Un trajet en minibus
Au départ, le nouveau coronavirus n’a pas montré beaucoup de diversité génétique, indique Emma Hodcroft, même s’il « a explosé à travers l’Europe ».
« Nous avons pu voir qu’il semblait vraiment provenir de Chine, car toutes les séquences détectées dans le monde se retrouvaient dans les diverses séquences chinoises », précise-t-elle. À l’été 2020, de nouvelles souches sont apparues, remplaçant les versions précédentes du virus. Les mutations font partie de l’évolution virale et se produisent lorsque le virus se réplique. Il s’agit « essentiellement de faute de frappe », explique la Dr Hodcroft.
La plupart des nouvelles souches ne confèrent aucun avantage au virus, certaines lui sont même défavorables. Mais parfois, une mutation augmente le caractère infectieux ou provoque une maladie plus grave.

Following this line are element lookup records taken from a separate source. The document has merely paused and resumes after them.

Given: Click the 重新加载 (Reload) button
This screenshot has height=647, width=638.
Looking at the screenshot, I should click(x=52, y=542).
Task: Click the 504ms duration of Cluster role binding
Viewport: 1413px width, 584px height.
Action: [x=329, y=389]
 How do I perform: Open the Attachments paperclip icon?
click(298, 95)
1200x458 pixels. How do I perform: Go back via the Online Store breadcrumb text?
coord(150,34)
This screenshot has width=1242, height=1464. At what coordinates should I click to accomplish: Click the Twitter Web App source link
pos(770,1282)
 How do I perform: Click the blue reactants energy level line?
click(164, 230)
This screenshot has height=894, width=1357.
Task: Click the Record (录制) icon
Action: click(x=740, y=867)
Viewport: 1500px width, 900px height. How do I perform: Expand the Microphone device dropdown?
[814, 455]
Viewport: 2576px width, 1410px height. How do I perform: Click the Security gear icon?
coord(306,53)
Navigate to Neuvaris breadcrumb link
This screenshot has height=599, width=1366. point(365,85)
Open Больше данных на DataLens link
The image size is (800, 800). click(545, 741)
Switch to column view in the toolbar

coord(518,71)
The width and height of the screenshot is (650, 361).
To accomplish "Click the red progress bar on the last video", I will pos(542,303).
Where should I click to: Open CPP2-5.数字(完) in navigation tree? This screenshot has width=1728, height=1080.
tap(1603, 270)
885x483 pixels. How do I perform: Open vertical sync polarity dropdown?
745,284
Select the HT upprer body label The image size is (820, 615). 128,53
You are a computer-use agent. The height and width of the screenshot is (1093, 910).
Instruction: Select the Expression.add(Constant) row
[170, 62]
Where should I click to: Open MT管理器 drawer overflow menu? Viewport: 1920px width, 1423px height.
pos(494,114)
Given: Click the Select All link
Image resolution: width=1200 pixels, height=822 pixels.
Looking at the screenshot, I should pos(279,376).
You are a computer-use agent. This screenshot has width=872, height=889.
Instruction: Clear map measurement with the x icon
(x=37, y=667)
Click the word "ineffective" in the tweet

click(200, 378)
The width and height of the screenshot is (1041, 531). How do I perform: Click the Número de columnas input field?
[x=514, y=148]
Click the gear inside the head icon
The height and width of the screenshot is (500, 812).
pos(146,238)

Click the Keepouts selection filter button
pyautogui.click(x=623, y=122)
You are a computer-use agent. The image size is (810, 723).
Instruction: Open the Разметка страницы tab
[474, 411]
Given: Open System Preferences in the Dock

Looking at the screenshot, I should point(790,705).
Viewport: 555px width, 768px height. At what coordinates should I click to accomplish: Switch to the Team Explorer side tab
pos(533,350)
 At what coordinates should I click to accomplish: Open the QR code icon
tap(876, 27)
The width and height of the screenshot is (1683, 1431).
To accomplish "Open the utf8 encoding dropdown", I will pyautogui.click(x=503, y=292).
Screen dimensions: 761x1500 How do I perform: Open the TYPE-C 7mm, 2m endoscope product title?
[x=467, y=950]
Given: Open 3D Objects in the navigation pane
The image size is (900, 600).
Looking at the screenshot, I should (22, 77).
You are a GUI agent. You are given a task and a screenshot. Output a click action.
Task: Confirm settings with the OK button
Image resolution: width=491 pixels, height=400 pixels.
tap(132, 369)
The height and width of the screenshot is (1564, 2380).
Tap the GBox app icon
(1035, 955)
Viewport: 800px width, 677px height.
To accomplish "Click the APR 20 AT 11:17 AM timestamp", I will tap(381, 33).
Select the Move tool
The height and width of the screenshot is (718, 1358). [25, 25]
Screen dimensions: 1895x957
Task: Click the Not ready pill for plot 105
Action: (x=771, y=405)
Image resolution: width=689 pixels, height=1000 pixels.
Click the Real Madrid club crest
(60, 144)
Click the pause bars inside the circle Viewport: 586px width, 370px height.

Plus un virus infecte de gens, plus la possibilité de mutation est grande, et la probabilité augmente chez une personne dont le système immunitaire est chroniquement affaibli. C’est peut-être ainsi que le nouveau variant est apparu au Royaume-Uni, et les chercheurs séquencent maintenant les souches provenant de patients immunodéprimés, indique le Dr Harrison, de COG-UK.
Le séquençage systématique à l’échelle nationale a donné aux chercheurs de nouvelles perspectives sur la transmission virale. Cela a permis par exemple d’identifier un trajet en minibus (dans lequel étaient transportées un groupe de personnes) comme origine d’un foyer épidémique dans un hôpital. L’étape suivante consiste à étudier comment les différentes mutations affectent la transmission du virus, la gravité de la maladie et l’efficacité du vaccin, et à prédire le plus rapidement possible le comportement d’un nouveau variant.
Pour l’OMS, le séquençage mondial aidera « à mieux comprendre le monde des agents pathogènes émergents et leurs interactions avec les humains et les animaux dans une variété de climats, d’écosystèmes, de cultures, de modes de vie, etc. ». Mais le séquençage à grande échelle est complexe sur le plan logistique. L’Institut Wellcome Sanger, au sud de Cambridge, en Angleterre, stocke les dizaines de milliers d’échantillons qu’il reçoit chaque jour dans d’énormes congélateurs et il a conçu toute une infrastructure robotique pour les trier et les utiliser dans ses recherches.